L’engagement du poète (suite)

Comme je l’évoquais déjà la semaine dernière, l’œuvre de Jaccottet montre s’il en était besoin que l’on peut s’engager sans pour autant le proclamer. C’est une question de justesse de ton dans l’expression, il n’est pas nécessaire de prendre une position politicienne, ni de participer à des mouvements de foule, car si l’on veut bien, la parole est engagement. Je sais que les philosophes du langage nous ont donné des outils pour penser cela, notamment au travers de la pragmatique et de la théorie des performatifs, mais les poètes nous disent plus encore : que le travail de la langue fait la démonstration de la toute puissance du langage dans l’effort de dégager l’humain de sa gangue trop souvent désespérante. C’est bien sûr ce que disait l’émission récente de France Culture qui s’intitulait « Ne pas donner toute sa place au malheur », et ce qu’exprime également cet extrait de La Semaison, ce carnet que Jaccottet ne cessa de remplir pendant de longues années :

Que la nausée nous prenne de plus en plus souvent au spectacle du monde pourrait nous enlever le peu de conviction qui nous reste pour écrire ; ou, au contraire, nous donner une raison de plus de garder, de montrer cette vallée de l’autre jour qui s’ouvrait, s’épanouissait pour accueillir dans sa conque la lumière de l’après-midi. On voyait l’herbe luire au pied des arbres couleur de feu calme. Dernière tiédeur de l’année, plus sensible à qui s’en va. (La Semaison, p. 998 de l’édition Pléiade)

C’est aussi ce que soulignait l’ami Serge, songeant aux résistants disparus dans les maquis de La Lance, en prélevant cette citation : « L’homme le plus démuni, même s’il ne peut pas s’exprimer, même dans les poussières et les haillons, a connu les secrets de ces pentes, l’attrait de ces vallées qu’éclaire la nuit. ».

couvent de La Clarté Notre-Dame (Drôme)

Cet « engagement » traduit par une sensibilité si particulière au temps et au monde dans lequel nous vivons, c’est peut-être encore dans la dernière œuvre – La Clarté Notre-Dame – qu’il se manifeste le plus, où il est question, au début, d’une promenade qui se fait avec des amis dans la campagne autour de Taulignan, en ce lieu où dort paisiblement un couvent très modeste, abritant quelques nonnes, que l’on connaît à peine, n’étant peut-être pas signalé sur toutes les cartes : la Clarté Notre-Dame. Dans une journée, peut-être, de fin d’hiver (vérification faite, c’était le 4 mars de l’an dernier, voilà donc un an environ), marchant en compagnie d’amis sans guère parler à l’intérieur d’un grand paysage descendant en pente douce vers un lointain vallon, sous un ciel gris, et c’est une autre sorte de grisaille qui domine en pareille saison dans ces champs d’ailleurs vides, où personne encore ne travaille, où nous sommes les seuls à marcher sans aucune hâte et sans autre but que de prendre l’air.

- - - - - - -

▶ **Exercice écrit 1**:
Recopiez tout le passage de l'extrait sur Jaccottet, de « C’est aussi ce » jusqu'à « Clarté Notre-Dame (Drôme) ».
▶ **Exercice écrit 2**:
Relevez tous les titres d'œuvres ou d'émissions cités dans l'extrait sur Jaccottet.

▶ **Matériel recueilli**:
- - - - - - -

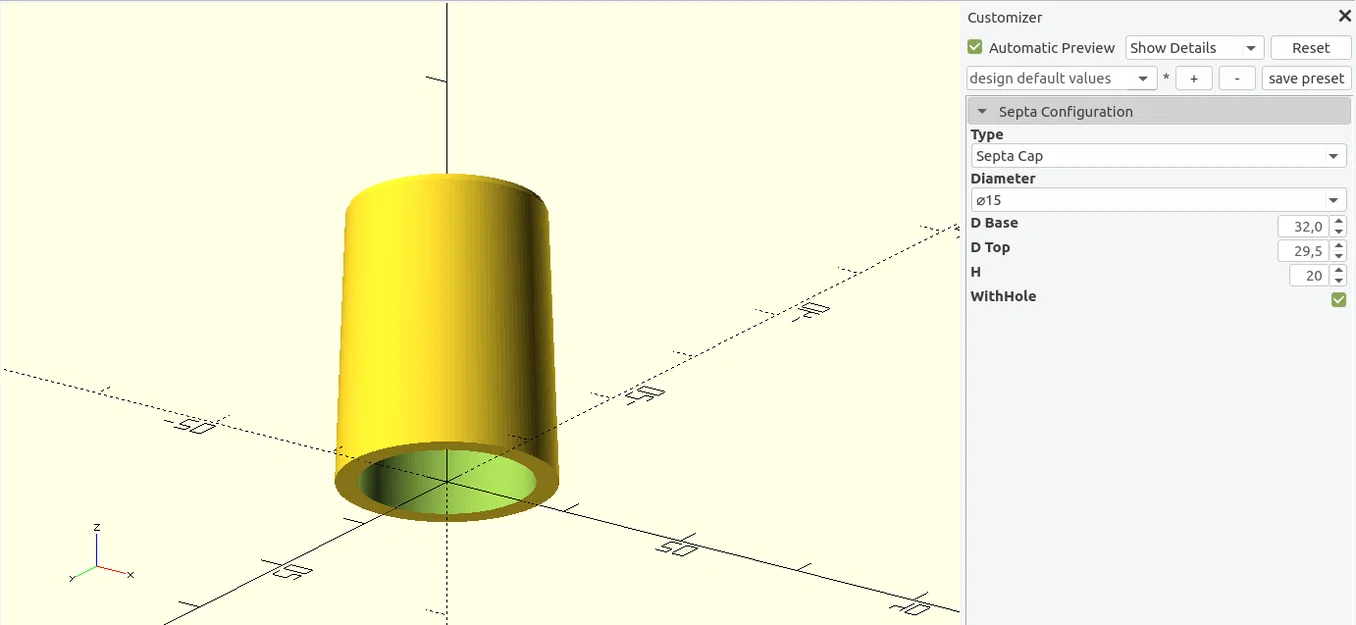Select the D Base value field
Image resolution: width=1356 pixels, height=625 pixels.
1305,226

- - - - - - -

▶ **Résultat final 1**:
C’est aussi ce que soulignait l’ami Serge, songeant aux résistants disparus dans les maquis de La Lance, en prélevant cette citation : « L’homme le plus démuni, même s’il ne peut pas s’exprimer, même dans les poussières et les haillons, a connu les secrets de ces pentes, l’attrait de ces vallées qu’éclaire la nuit. ».

couvent de La Clarté Notre-Dame (Drôme)

▶ **Résultat final 2**:
- « Ne pas donner toute sa place au malheur »
- La Semaison
- La Clarté Notre-Dame